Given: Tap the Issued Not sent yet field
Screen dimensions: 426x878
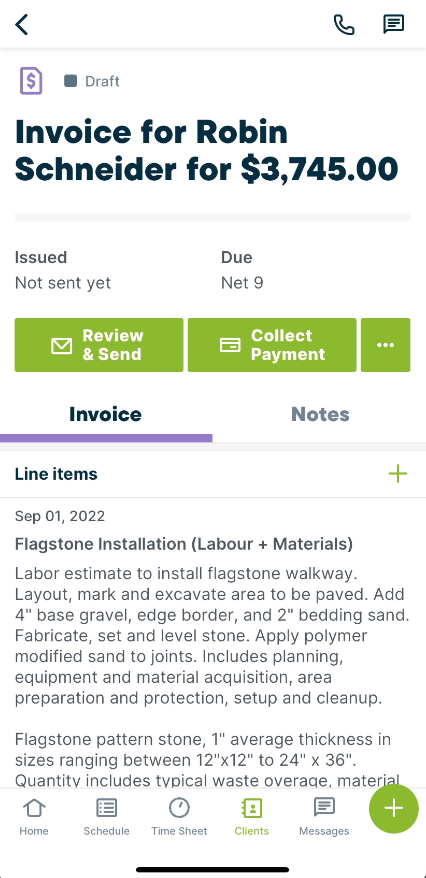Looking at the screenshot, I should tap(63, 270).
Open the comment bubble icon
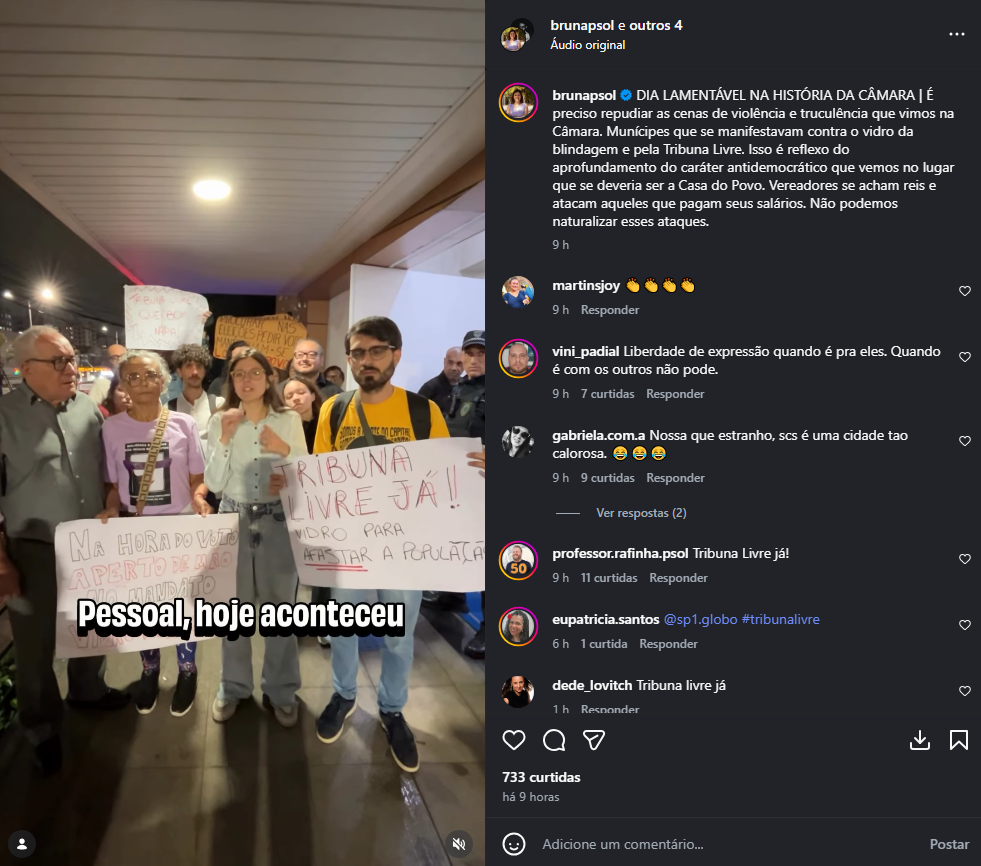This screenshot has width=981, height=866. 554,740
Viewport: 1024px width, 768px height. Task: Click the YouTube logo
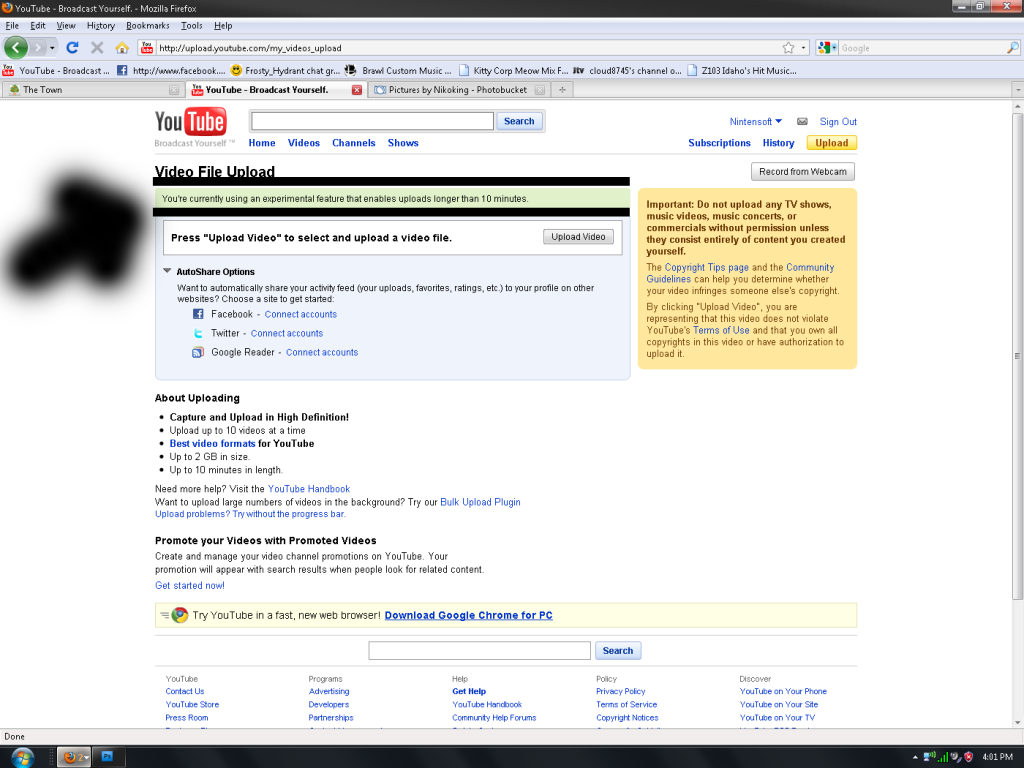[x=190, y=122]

- **ACTIVITY**
Set down every entry exactly as it appears, but skip the pictures.

- **RESPONSE TO THE TASK**
Given: Tap the Issued Not sent yet field
Screen dimensions: 426x878
Looking at the screenshot, I should tap(63, 270).
Open the comment bubble icon
This screenshot has width=981, height=866. 554,740
Viewport: 1024px width, 768px height. Task: Click the YouTube logo
[x=190, y=122]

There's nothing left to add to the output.